版画家・棟方志功(1903-1975)と言えば、トレードマークの丸眼鏡で“無我夢中”に制作を行う姿を思い浮かべる方も多いのではないでしょうか。棟方が生誕120年となることを記念し、幅広い制作活動の全貌を紹介する過去最大規模の展覧会が、東京国立近代美術館で開催中です。
東京国立近代美術館「生誕120年 棟方志功展 メイキング・オブ・ムナカタ」会場入口
1903年に青森に生まれた棟方は、雑誌『白樺』に掲載されていたゴッホの向日葵の作品に感銘を受け、洋画家となることを志して上京。木版画の世界に惹かれ、活動の中心を油彩から版画に移しながら宗教人物像や文学をテーマとした作品を発表していきます。

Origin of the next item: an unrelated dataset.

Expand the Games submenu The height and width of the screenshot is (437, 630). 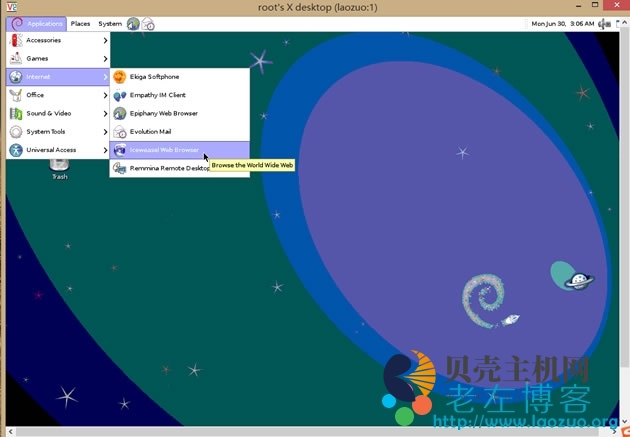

《善知鳥版画巻(巻一・巻三)》1938年 棟方志功記念館
壁面の高さを最大限まで使った作品を制作している棟方。白黒の面と線のみで構成された《門舞男女神人頌》は、古事記に登場する日本武尊以前の神々16名を、敬愛する恩人に重ね合わせた巨大な作品です。
隣に並んでいるのは、同じく高さ3メートルもの《幾利壽當頌耶蘇十二使徒屏風》。第9回 日展に出品されたこの作品は、棟方が戦後に題材にしたキリスト教の十二使徒をモチーフにしたもので、今回の展覧会で約60年ぶりの展示となりました。
(左から)《門舞男女神人頌》1941年 個人蔵 / 《幾利壽當頌耶蘇十二使徒屏風》1953年 五島美術館
柳宗悦や濱田庄司に見いだされ、制作においても民藝的な要素が織り込まれていた棟方。終戦間際から疎開をした富山県南西部では、信仰心が篤い土地柄と自然豊かな暮らしから民藝思想をより高めます。
筆による絵を“倭画”と呼んでいた棟方。版木が入手困難だった戦中戦後には、寺院の大きな襖絵制作や書の揮毫といった筆の仕事で腕を振います。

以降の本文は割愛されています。